Artificial Intelligence & Machine Learning
,
Next-Generation Technologies & Secure Development
Researchers Turn to AI to Fix a Zombie Flaw that AI Helped Propagate

Artificial intelligence tools that inadvertently perpetuated a decade-old bug may now also help eliminate it.
See Also: Taming Cryptographic Sprawl in a Post-Quantum World
A developer in 2010 published a small code snippet as a GitHub Gist to show how to create a static file server in Node.js. It included a subtle path traversal vulnerability allowing attackers to navigate outside a designated directory. Over time, the insecure pattern propagated through Stack Overflow answers, blog posts, university tutorials and even production repositories of major companies.

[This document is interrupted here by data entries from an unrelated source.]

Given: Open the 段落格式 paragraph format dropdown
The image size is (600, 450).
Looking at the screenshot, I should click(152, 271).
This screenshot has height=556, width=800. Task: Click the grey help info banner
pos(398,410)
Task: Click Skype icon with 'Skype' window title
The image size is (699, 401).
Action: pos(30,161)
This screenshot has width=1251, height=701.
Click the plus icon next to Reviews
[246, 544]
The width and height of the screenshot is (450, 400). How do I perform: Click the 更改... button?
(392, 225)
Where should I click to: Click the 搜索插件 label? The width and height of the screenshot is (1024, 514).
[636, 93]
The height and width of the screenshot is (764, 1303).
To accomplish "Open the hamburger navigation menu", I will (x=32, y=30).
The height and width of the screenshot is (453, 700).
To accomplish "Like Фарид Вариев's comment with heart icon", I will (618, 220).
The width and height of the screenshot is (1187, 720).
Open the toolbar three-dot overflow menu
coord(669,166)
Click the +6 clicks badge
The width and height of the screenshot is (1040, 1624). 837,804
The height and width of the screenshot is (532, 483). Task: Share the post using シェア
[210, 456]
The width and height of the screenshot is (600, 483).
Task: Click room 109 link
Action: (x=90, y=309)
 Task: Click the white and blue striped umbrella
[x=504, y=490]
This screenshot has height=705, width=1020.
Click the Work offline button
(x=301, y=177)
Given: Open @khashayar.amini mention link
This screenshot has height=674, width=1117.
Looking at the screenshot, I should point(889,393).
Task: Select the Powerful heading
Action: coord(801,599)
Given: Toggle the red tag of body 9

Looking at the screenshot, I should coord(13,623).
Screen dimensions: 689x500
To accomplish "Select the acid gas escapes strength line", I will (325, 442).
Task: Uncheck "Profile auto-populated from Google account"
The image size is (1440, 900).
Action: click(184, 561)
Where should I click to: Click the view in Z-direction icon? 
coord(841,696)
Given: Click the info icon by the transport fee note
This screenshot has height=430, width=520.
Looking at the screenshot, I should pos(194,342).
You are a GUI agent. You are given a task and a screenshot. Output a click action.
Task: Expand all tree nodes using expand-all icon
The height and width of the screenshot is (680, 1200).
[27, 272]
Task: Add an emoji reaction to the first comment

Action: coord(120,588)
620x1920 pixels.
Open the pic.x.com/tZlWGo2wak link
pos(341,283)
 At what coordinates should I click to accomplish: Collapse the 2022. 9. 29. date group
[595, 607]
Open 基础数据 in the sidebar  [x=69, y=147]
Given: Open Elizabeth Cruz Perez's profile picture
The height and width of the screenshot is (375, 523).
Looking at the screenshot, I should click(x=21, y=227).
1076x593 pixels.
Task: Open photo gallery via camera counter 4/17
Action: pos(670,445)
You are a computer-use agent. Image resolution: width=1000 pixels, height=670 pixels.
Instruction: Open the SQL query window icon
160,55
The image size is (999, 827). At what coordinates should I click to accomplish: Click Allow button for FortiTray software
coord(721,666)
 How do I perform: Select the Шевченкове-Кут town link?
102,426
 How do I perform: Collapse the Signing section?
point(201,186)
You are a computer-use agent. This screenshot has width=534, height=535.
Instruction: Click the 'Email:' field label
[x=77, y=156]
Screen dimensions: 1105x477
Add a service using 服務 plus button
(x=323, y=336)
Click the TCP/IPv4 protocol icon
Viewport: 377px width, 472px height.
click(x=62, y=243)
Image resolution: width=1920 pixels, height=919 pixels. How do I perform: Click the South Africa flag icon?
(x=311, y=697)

Over the years, it became so embedded in developer culture that it found its way into training data for today’s AI models.
“We are not 100% sure that the 2010 Gist is the original source, but it’s the earliest instance we could trace,” said Jafar Akhoundali, a doctoral candidate at Leiden University and lead author of a pre-publication paper analyzing the issue. “It’s likely the code snippet spread because it solved a common problem – serving static content – and could be easily reused with copy-paste.”
Tutorials and platforms like Stack Overflow are likely major contributors to propagation, as they are more visible, more trusted by developers seeking quick solutions and designed for code reuse. Direct copy-pasting between projects happens less frequently, as it often requires more context and effort to extract reusable code from business logic, said Akhoundali.
To measure how deeply rooted the bug has become, Akhoundali and his team asked large language models including GPT-3.5, GPT-4, Claude, Gemini and Copilot models to write code for a static file server. They tested general prompts and ones explicitly requesting secure code. Even when instructed to prioritize security, 70% of the responses contained vulnerable logic. GPT-3.5 and Copilot in balanced mode failed to generate secure code in any of the tested scenarios.
“Many LLMs are trained on large public codebases like GitHub,” Akhoundali said. If the data includes insecure patterns, the models will inevitably reproduce them, he said.
It is a case of “garbage in, garbage out,” he said. “We can’t simply expect the models to perform better when the data itself lacks quality… Neither humans nor AI are to blame here,” he said. A potential solution to such issues is self-improving models that can make hypotheses, experiment and reason rather than only relying on the untrusted available data on the internet, like AI agents.
The researchers did not find any significant difference in vulnerability reproduction across model providers such as OpenAI, Gemini and Claude. The team also built a system to fix it. It scans public GitHub repositories for path traversal vulnerability patterns and attempts to confirm exploitability using sandboxed tests. If successful, the tool uses GPT-4 to generate a patch. It avoids false positives by validating that the vulnerable code can be triggered in practice, a distinction from pure static analysis.
Designing the patching step proved technically challenging. Early attempts asked the model to rewrite entire files, which led to syntax errors and unintended changes. Later, the team refined its approach by appending line numbers and requesting diffs instead. Even then, ensuring patch correctness required additional heuristics and programmatic checks.
“There are tons of programs, each requires different functionality and logic. Even if we go for customized per-program tests, it’s still not possible to cover all corner cases, which requires a final check from maintainers,” Akhoundali said.
From an initial scan of 40,546 repositories, the tool validated that 1,756 were exploitable path traversal flaws. It generated 1,600 valid patches. Only 63 projects accepted the fix.
Akhoundali attributes the low uptake to several factors. Some repositories were abandoned, others only used the code in test or dev environments, and in a few cases, they couldn’t get a secure channel to reach the maintainers.
To avoid tipping off malicious actors, the team withheld full technical details. They reached out through private channels when possible. “We tried to balance the benefits of notifying the community about the vulnerability against the risks that potential attackers find this vulnerability and exploit it,” Akhoundali said.
The team’s research focused on path traversal vulnerability in JavaScript projects, but the pipeline is extensible. In principle, the approach could be applied to other vulnerability classes or even other programming languages, he said.
As for the role of AI vendors, Akhoundali believes secure-by-default training and model alignment can help. But it will be challenging, he said. Most of the time, secure code means more complex code. Will all developers want it or would they be interested in only functionality? How about performance – sometimes, running secure code makes it much slower, and multiple checks are required, he said.
“Ultimate design choices lie with developers, but vendors play a key enabling role. The design choices and priorities vary with different developers and companies,” he said.